VISOKO, Bosnia-Herzegovina (AP) — Sara Becarevic was born without a lower left arm in Bosnia, a poor Balkan country notorious for the large-scale social and economic exclusion of people with disabilities. Still, it never occurred to her that that could stop her from pursuing her dream of becoming an internationally recognized rhythmic gymnast.
Sara says the sport has enchanted her since she was a toddler and watched the world championships on television. It didn’t take her long to try to imitate the moves at home. Fast forward almost 11 years and Sara, who turns 14 on Dec. 16, is winning medals for her club, Visoko, named after the small Bosnian city where she was born.
“Some people said that it was impossible, that I couldn’t do it, but I can,” Sara said.
“I don’t care about what others say, my own sense of what I can achieve is the only thing that matters.”
Neither rhythmic nor artistic gymnastics is represented in the Paralympics, so in order to compete in her chosen sport, Sara has no choice but to compete against able-bodied athletes. She handles the equipment used in the sport with her right arm and the remaining part of her left arm, turning cartwheels with ease despite her disability.
Before choosing Visoko as a rhythmic gymnastics club suitable for her daughter and enrolling her at the age of 9, Sara’s mother Sanela was “worried about how she would be accepted.” But they “had the good fortune” to come across an open-minded, young coach, Amina Lepic-Mlivic.
It was not a small feat in a country where, according to the U.N. children’s agency, UNICEF, “children with disabilities and their families still face discrimination, their rights are often not fully met and they still face limited access to basic services.”
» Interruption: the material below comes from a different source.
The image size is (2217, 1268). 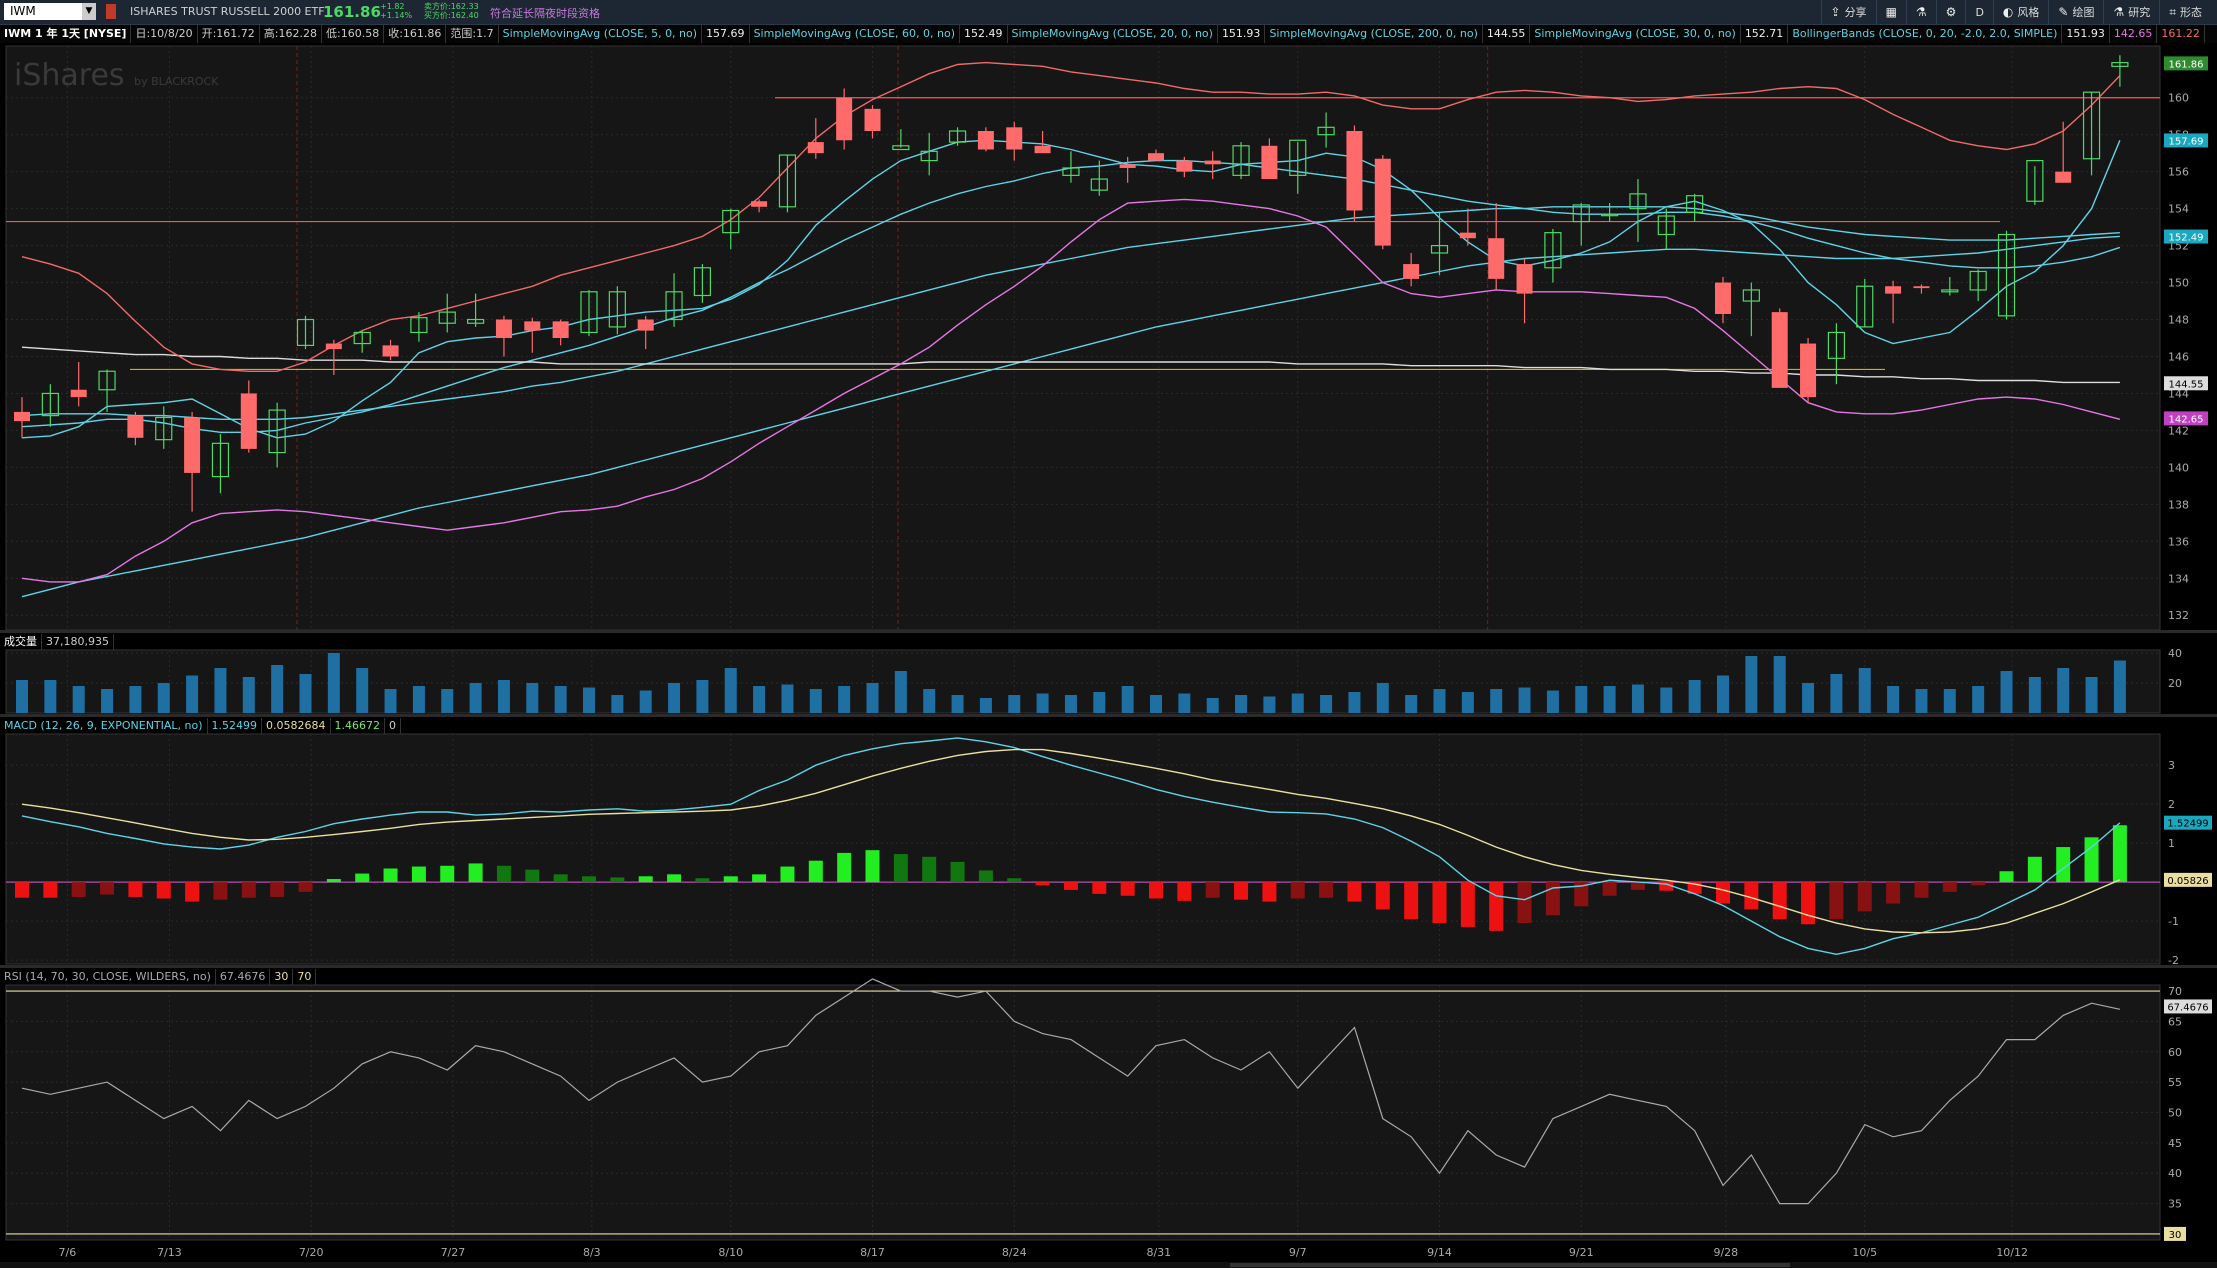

“At first, it was unusual, I won’t say difficult, just unusual, because it was a new experience for me as well. As we were getting acquainted, we were learning from one another,” Lepic-Milavic recalled.
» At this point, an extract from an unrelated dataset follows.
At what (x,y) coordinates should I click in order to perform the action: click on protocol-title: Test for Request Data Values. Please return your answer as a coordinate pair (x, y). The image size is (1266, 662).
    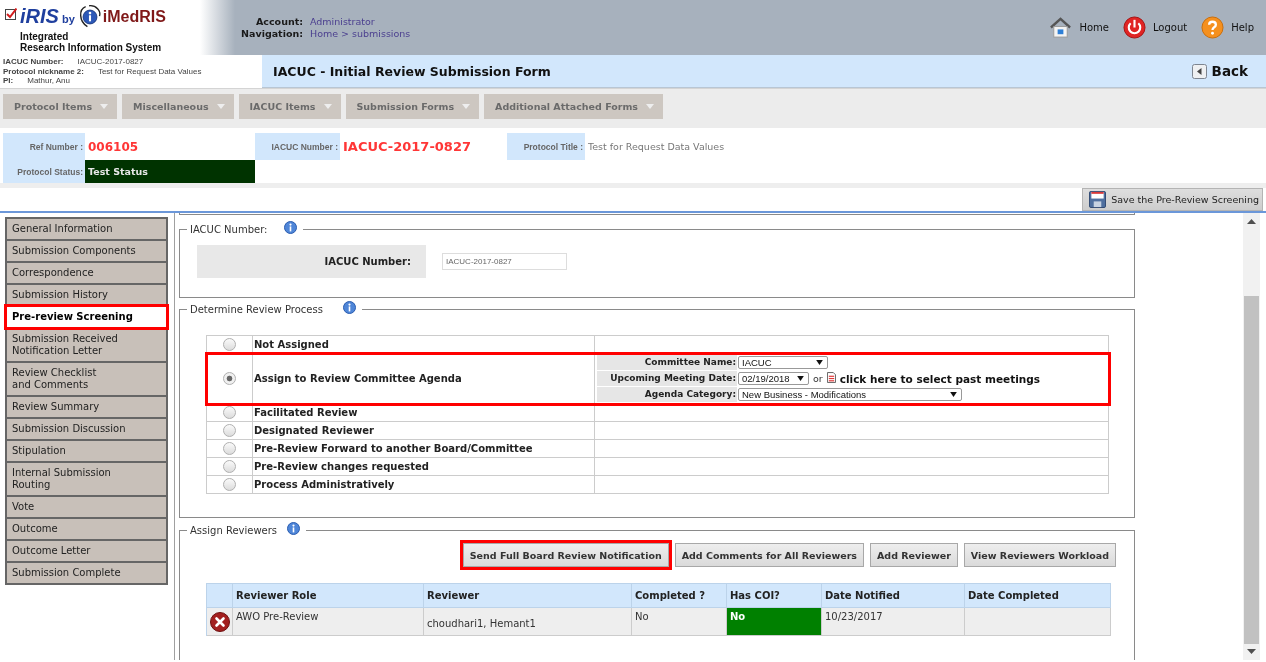
    Looking at the image, I should click on (656, 147).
It did not take her long, she added, to realize that Sara was different, “but what made her different was her unique resolve, dedication to practice” and talent.
So far, Sara has brought home medals from several national and international rhythmic gymnastics tournaments, but she sees that as just the beginning.
“I thought it would be difficult, but when you practice hard and try even harder, it becomes easy,” she said, her eyes filling with the glitter of a shy, yet confident, smile.
“My ultimate goal is to compete in the World Championships and the Olympics, to compete with the best (rhythmic) gymnasts” in the world, she added with resolve.
Lepic-Milavic said she has faith in her young disciple who has already proven capable of making her dreams reality. She is less certain that Sara will ever get the support she deserves in Bosnia.
Although the Visoko club was founded by the city and competes internationally under the Bosnian flag, its apparatus, uniforms and travel expenses are typically bankrolled by its members — or rather their parents.
Nevertheless, she quickly added: “I really do have faith in this girl, in Sara, and I am proud that she chose me to be her coach. … I believe that she is capable of one day entering the European or World Championships.”